Así pues, volví a levantarla, y desde arriba jugué a dejarla caer, sin miedo a que diera un golpetazo. Fue difícil. Tenía que confiar en ella, pensar que, con su sistema, no daría un golpe bestial sobre la taza con riesgo de pelar la pintura. Era como cuando en clase de gimnasia en el instituto, o con los amigos, debías cerrar los ojos y dejarte caer hacia atrás confiando en que los brazos de un compañero te iban a sujetar sin que te dejaras la columna vertebral en el suelo. Que nadie se engañe: todos abríamos los ojos y estábamos en tensión. Fíate tú.

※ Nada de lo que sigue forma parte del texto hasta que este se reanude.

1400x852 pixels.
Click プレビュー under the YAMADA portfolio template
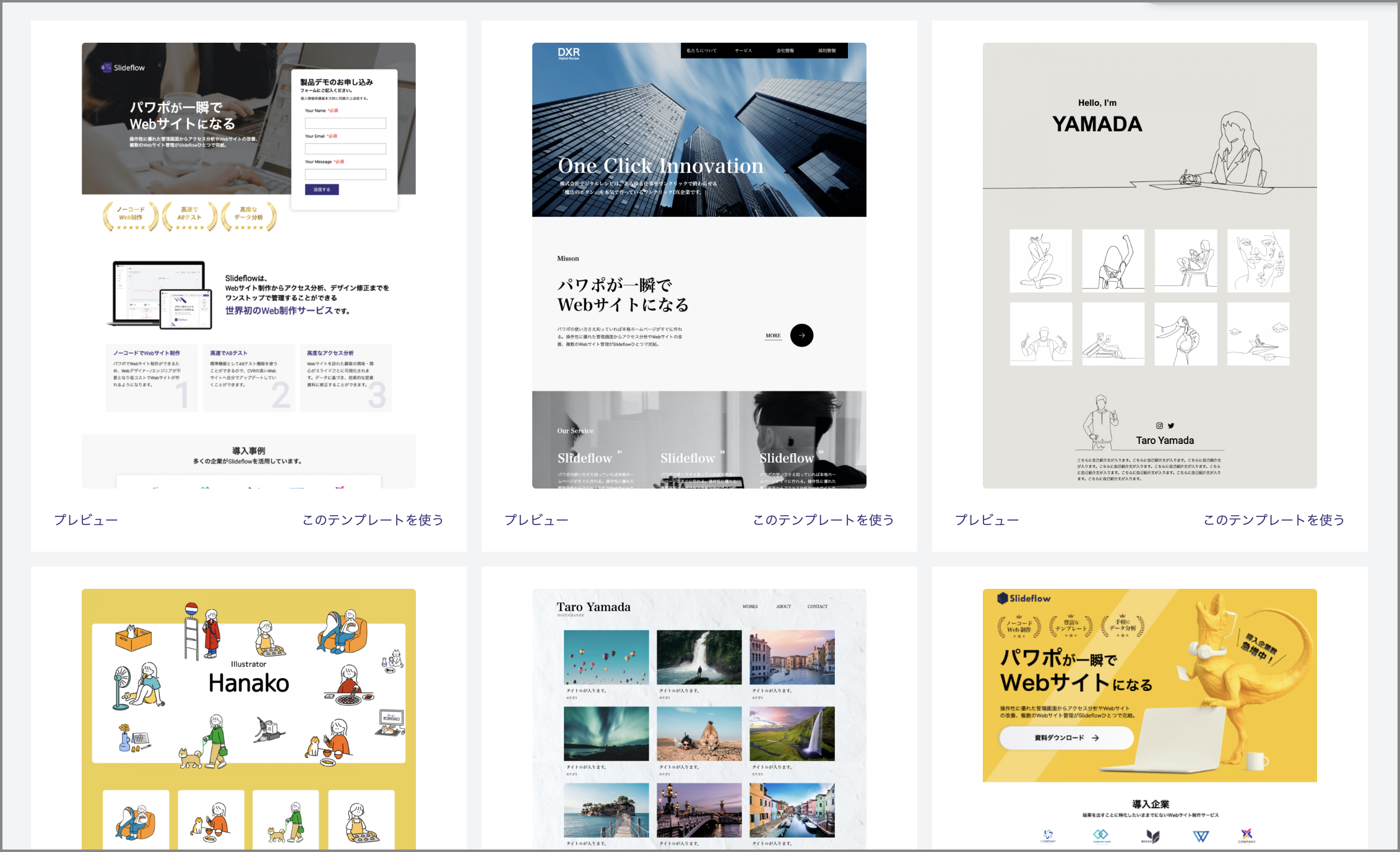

El caso es que esta tapadera, cabronceta, es de confianza. Era como si te dicen, oye majo, salta desde el avión, olvídate del paracaídas, que él se abre por sí solo porque detecta automáticamente la distancia que le queda hasta el suelo. Complicado, ¿verdad? Pues, tranquilos, que ella es de fiar.
Así es que allí estuve un rato: cogiendo confianza con aquella tapa de buen ver, moderna, elegante, inteligente. La dejaba caer con diferentes fuerzas, y ella trabajaba eficiente con idéntica respuesta. Maravilloso invento. El problema es que ahora nunca sabemos si nuestra compañera es quien ocupa el baño del trabajo, porque ya actúa silenciosa, a la vieja usanza, claro, bajando con la mano lo que un día un ingeniero pensó que era demasiado incómodo para el usuario.

1 comentario:
La verdad es que prometía más el tema. Pensaba que te acababas pillando la minga con la tapa o algo así. Pero al final lo has arreglado, la escultura que remata el texto me mata.